The media is an institution that has to judiciously choose to reproduce pictures that can pierce the American moral consciousness. Unfortunately, this constant piercing may lead to bloodletting of the state’s moral legitimacy. As former US President Nixon observed, the media appears to be more ‘cynical’, and has little conception that they should share responsibility for building an atmosphere of common purpose. Similar threads can be drawn to Durc’s self immolation five years earlier; the general’s bold action in broad daylight explicitly hints that the streets of Vietnam are one of anarchy.
The photographs consciously or unconsciously subject the viewer to the lack of control America has over South Vietnam. America’s inaction and inability to prevent the prisoner from having a fair trial and the monk from his self-immolation shatter any moral rhetoric that is presented to counter the photograph. The execution of the prisoner eats at the American government’s legitimacy in Vietnam. Also, the political impact of this is that the media has an increasingly important voice to play in shaping a country’s foreign policy response. Perhaps this suggests that the media has devolved somewhat from the government in the 1960s that it was allowed free reign on the battlefield seems to eat away at the Gramscian belief of cultural hegemony. The American government as the ruling elite was unable to control the fallout of the media and lost significant political capital. With the domestic fallout as well as other tensions including the expose of My Lai Massacre, the position of the photographer is unenviable. He cannot forsake the injustice done to the prisoner, and he is likely to loathe the portrayal of America state in a negative light that may further polarize the nation.

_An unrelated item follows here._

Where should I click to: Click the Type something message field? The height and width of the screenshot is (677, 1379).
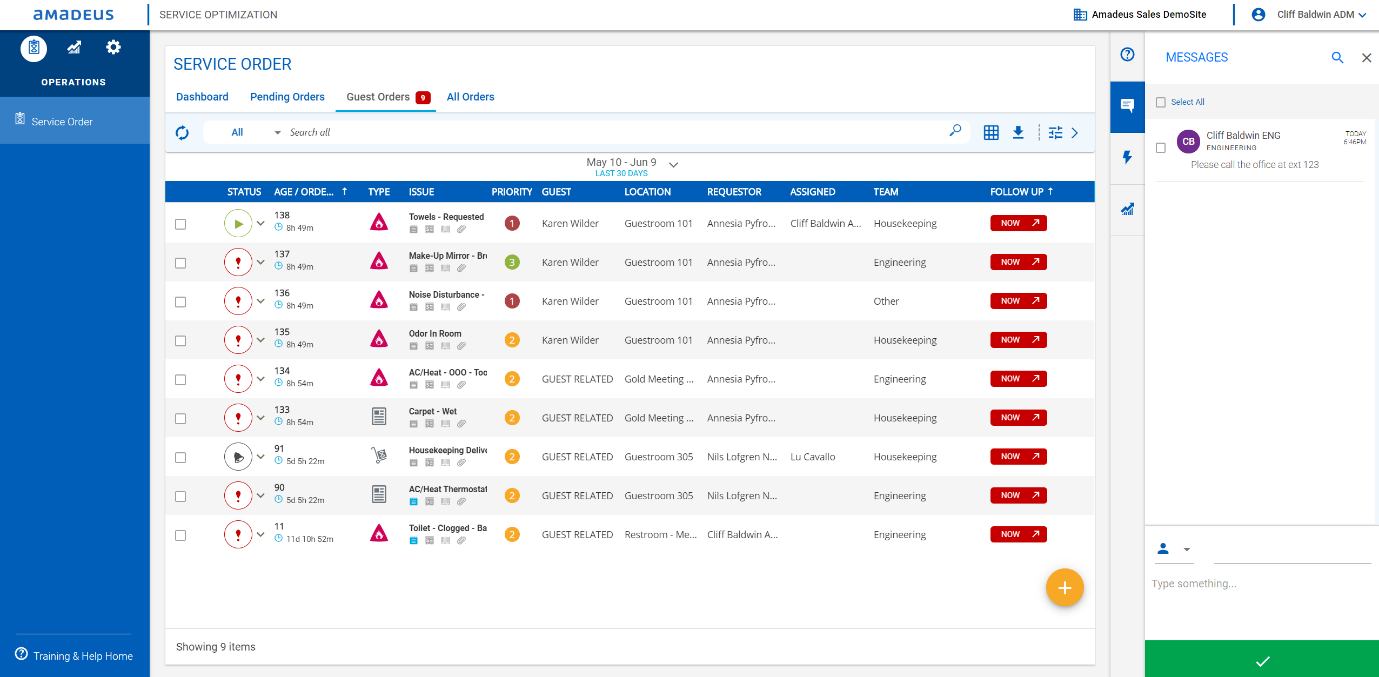[x=1260, y=584]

The ability to produce new forms of knowledge and transmit them faster with the process of technology released new effects of power. Foucault’s theory that the functioning of power is implicit in the production of truth points to the symbiotic relationship power has in legitimizing truth and vice versa. The picture of General Loan shooting the prisoner versus the self-immolation of Durc forces us to look at the intention and effects of each photograph. Browne’s photograph brought the focus of the world to bear down on the Diem regime that was massacring many people. Adam’s photograph brought the world’s focus to bear down on General Loan. Herein lay the unfairness of the photographic lens. Comparing the two, we see an American taking a picture and America’s implicit responsibility to the deaths of these two men.

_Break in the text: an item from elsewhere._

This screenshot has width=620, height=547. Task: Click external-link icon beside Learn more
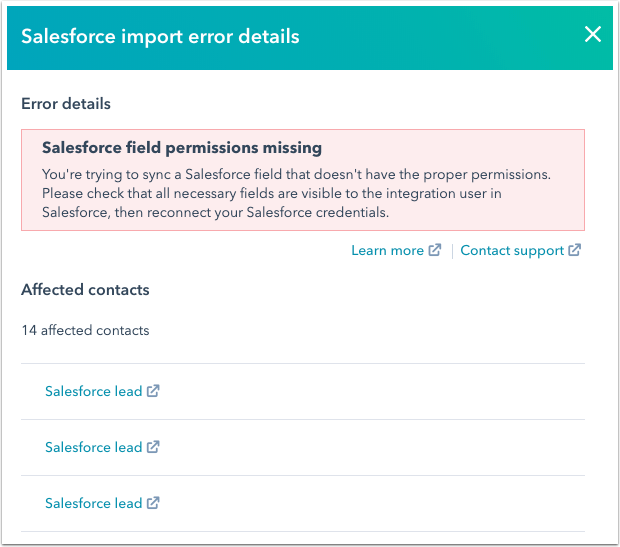coord(435,251)
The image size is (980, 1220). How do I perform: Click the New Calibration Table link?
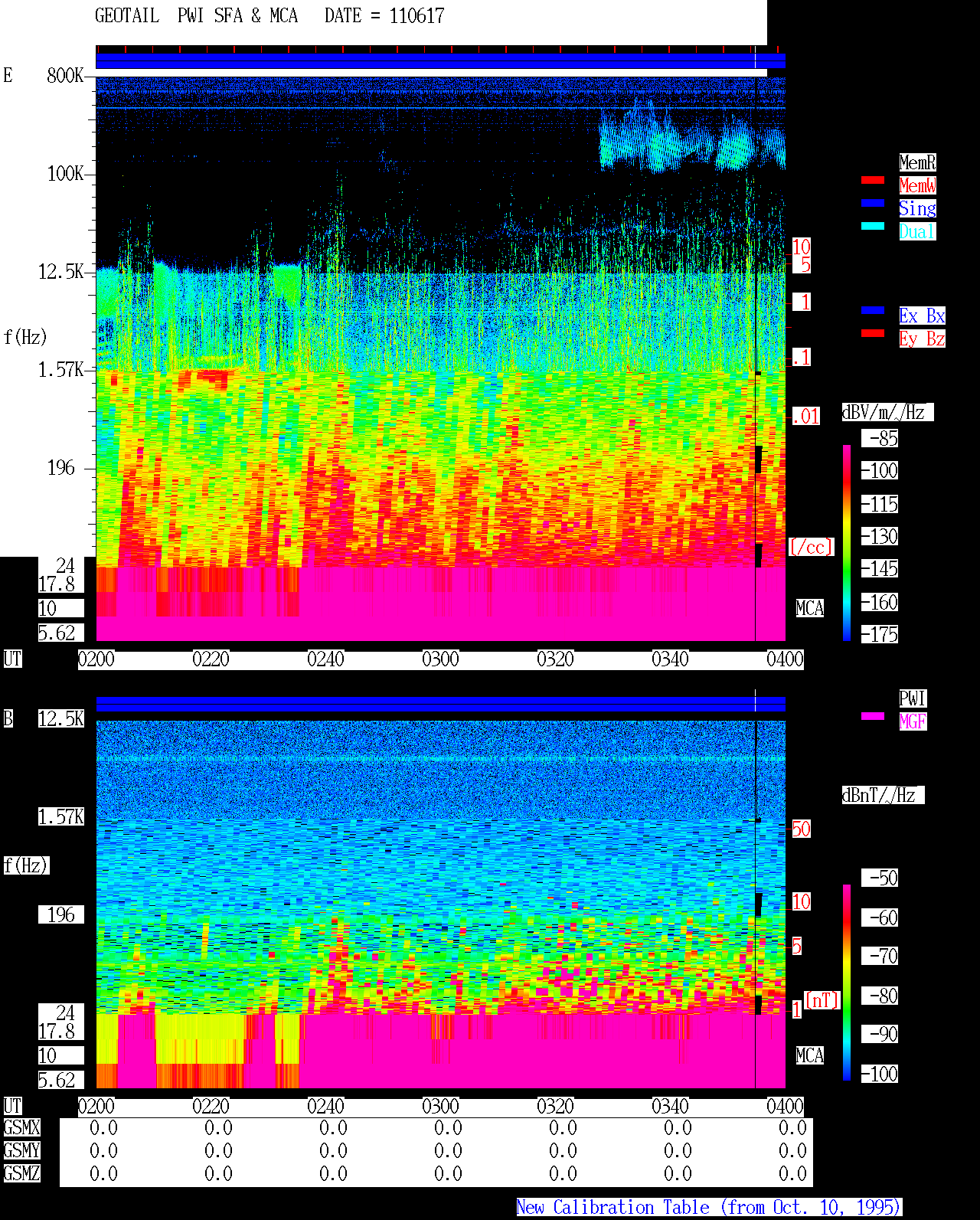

In conclusion, photography can capture a cross-section in time and intensify the horror of war via a simple click. News agencies that receive these pictures are a very sensitive position. That the Vietnam War was reported by a media with a generally free access may be a reason why the American military was keen to prevent another ‘Vietnam War’ scenario from happening, such that in other wars such as the Gulf War unfolded in realms of the hyperreal. Photography is an exercise in subjectivity, with easy replication and can be archived forever. This ease of replication makes it available for mass consumption, intensifying emotions which can overwhelm logic. Photography hampered the war effort in Vietnam. Photography’s intent for others can differ vastly from the interpretations due to its inherent partisanship.